Exercise prompt →
Please copy out each line of the records that contains the word "click". Case counts.

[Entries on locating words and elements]

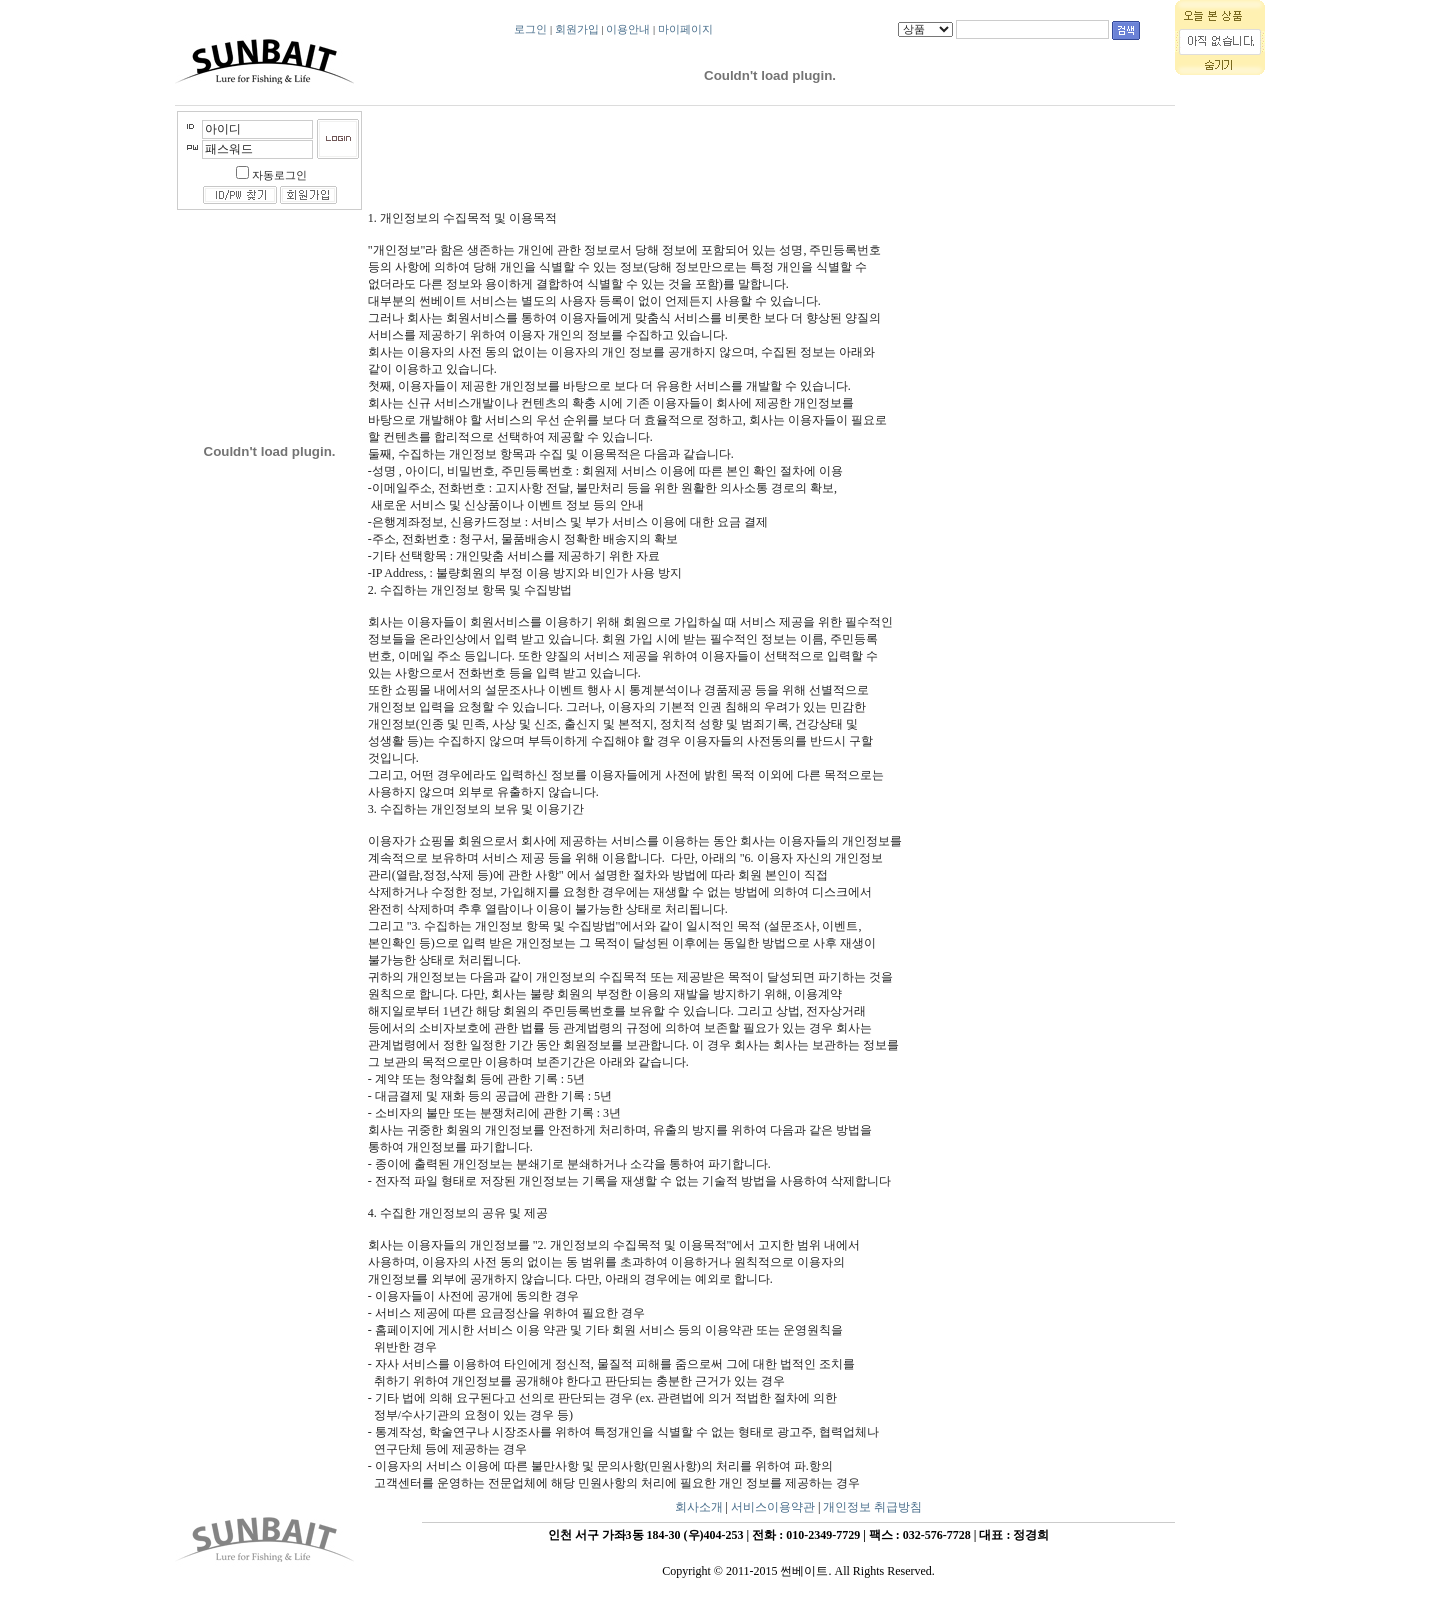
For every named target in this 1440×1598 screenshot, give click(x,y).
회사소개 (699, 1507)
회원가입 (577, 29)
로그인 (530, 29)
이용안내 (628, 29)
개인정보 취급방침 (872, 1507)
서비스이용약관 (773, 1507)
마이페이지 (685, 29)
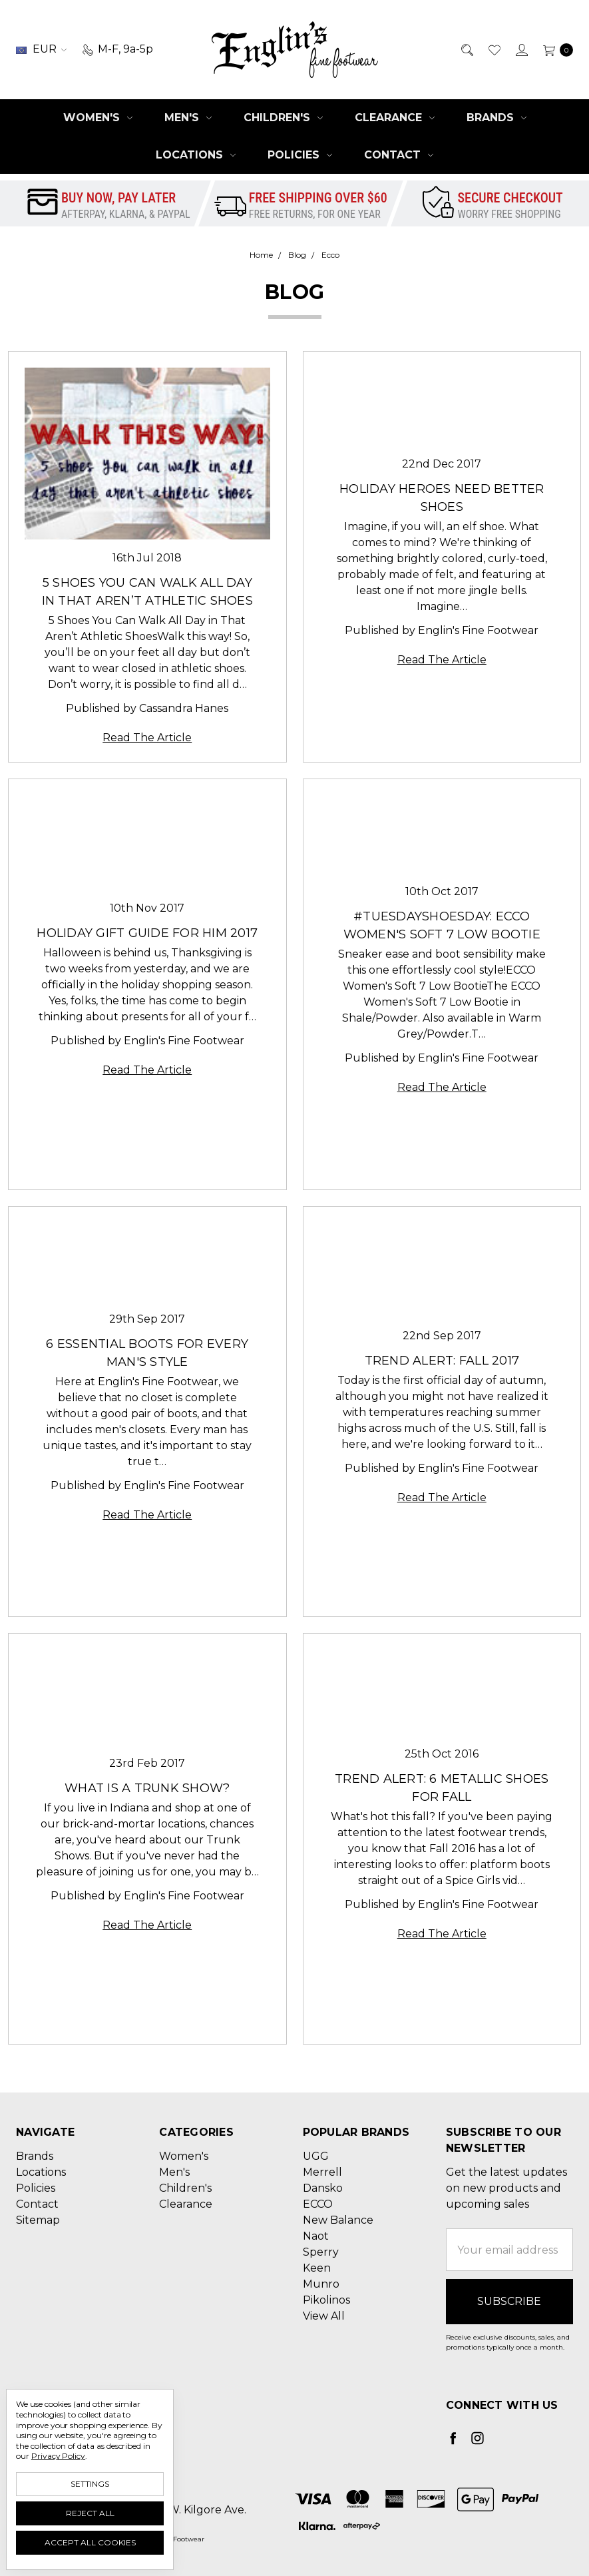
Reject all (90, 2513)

Finished exercise →
For every named target in this 1440×1598 screenshot, give click(x,y).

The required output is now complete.